In America’s Heartland, A Power Company Leads Charge For Electric Cars
In the world of electric cars, there’s a chicken-and-egg problem: More people might buy electric vehicles, or EVs, if they were confident there would always be a charger nearby. And businesses might install more chargers if there were more EVs on the road.
Now, utilities are stepping forward to solve this problem, and not just in California or the Northeast. A $20 million project launched two years ago by investor-owned Kansas City Power & Light, whose service area straddles the Kansas-Missouri border, has turned a Midwestern metropolitan area into one of the fastest-growing electric vehicle markets in the country.
“There’s a little movement afoot here in the middle of flyover country,” says Chuck Caisley, KCP&L’s vice president for marketing and public affairs. “We’re awfully excited about the prospect of this kind of transportation, and so we wanted to be catalytic to that.”
At a time when Caisley estimates there were only 400 to 500 electric cars in the area, KCP&L announced it would install 1,000 charging stations throughout its service territory of more than 800,000 customers.
The stations are going up at workplaces, in apartment garages, at grocery stores, in city parking lots and malls, and near the baseball and football stadiums. The idea is to allow people to charge their cars as they do their cell phones, plugging in as they go about their daily lives.
For the first couple years, charging at the Clean Charge Network is free — and will remain free until at least this summer.
On a recent day, Sara and Adam Foote parked their car at a charging station in a public garage in Leawood, Kan., while they went for a drink. In the hour or so they spent in the bar, they added about 25 miles of charge to their Nissan Leaf, which they purchased 15 months ago.
“We’ve adapted our lifestyle, but I’d say that the charging stations — the abundance of them in Kansas City, has definitely made it very easy for us,” Sara Foote says.
For KCP&L, this project is about clean energy and clean air, but it’s also about selling more electricity without having to build more power plants. Caisley says KCP&L’s power grid, which was built to work on hot summer days when air-conditioning use is at a maximum, is underutilized 80 percent of the time. Customers have already paid for the electrical grid and the power plants.
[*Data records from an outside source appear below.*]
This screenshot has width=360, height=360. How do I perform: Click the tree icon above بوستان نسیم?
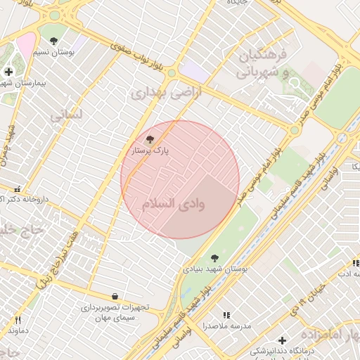[53, 41]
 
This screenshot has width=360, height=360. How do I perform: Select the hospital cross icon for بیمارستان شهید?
[8, 71]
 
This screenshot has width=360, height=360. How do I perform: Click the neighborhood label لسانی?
[67, 114]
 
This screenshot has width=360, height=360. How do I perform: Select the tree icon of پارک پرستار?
[149, 139]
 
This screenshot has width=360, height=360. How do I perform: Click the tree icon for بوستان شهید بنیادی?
[214, 258]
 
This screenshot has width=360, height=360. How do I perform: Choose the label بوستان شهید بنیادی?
[210, 269]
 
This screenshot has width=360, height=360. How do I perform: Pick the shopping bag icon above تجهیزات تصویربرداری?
[115, 296]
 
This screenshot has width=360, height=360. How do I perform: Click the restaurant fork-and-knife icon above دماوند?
[18, 320]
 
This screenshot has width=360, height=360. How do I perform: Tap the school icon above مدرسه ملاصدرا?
[226, 316]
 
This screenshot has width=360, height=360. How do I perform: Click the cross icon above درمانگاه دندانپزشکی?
[282, 340]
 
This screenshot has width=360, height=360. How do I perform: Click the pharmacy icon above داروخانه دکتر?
[17, 188]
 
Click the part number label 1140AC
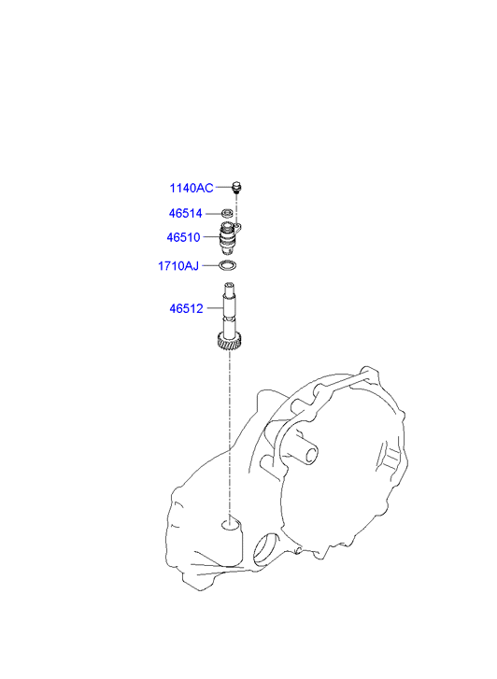tap(192, 189)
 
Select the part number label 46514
tap(186, 214)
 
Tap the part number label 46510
tap(183, 237)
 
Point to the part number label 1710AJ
tap(178, 266)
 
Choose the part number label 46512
tap(186, 309)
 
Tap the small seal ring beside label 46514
tap(228, 213)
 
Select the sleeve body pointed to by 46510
tap(227, 239)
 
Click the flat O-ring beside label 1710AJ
tap(228, 265)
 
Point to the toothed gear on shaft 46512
tap(230, 340)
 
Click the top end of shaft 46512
tap(230, 284)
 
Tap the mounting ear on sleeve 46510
tap(237, 227)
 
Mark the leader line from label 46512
tap(215, 308)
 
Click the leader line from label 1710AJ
tap(210, 265)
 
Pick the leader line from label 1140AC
tap(224, 188)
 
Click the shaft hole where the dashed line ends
tap(230, 525)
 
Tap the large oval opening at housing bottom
tap(264, 549)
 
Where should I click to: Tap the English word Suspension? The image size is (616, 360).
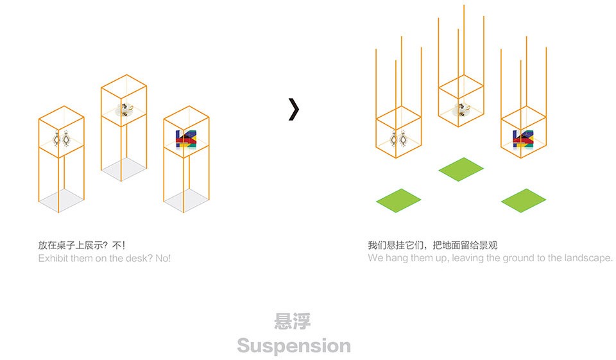(294, 347)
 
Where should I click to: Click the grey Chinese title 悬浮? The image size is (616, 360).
(293, 321)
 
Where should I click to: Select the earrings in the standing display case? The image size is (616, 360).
(62, 139)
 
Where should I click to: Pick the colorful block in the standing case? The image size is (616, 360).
(186, 139)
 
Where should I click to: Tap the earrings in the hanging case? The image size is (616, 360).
(398, 139)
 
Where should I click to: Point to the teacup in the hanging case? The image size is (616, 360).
(461, 109)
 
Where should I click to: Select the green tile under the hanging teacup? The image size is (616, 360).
(461, 169)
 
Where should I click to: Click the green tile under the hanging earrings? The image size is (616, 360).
(398, 200)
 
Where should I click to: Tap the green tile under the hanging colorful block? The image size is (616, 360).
(524, 200)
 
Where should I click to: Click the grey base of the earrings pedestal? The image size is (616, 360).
(62, 200)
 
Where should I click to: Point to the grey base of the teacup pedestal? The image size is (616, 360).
(124, 169)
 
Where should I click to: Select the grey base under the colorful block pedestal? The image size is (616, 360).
(186, 200)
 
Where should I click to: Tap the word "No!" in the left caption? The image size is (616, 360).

A dramatic increase in electricity use would drive down KCP&L’s per-unit cost, and could mean lower power bills for its customers.
“When you turn on an additional TV in your home, that’s not enough to change that equation,” Caisley says. “But when you talk about a segment [the auto industry] that’s as much as 25 to 30 percent of the entire economy, and electrifying it, you’re talking about a significant amount of increased electricity use, which means we’re now using that infrastructure that customers have paid for so much more efficiently.”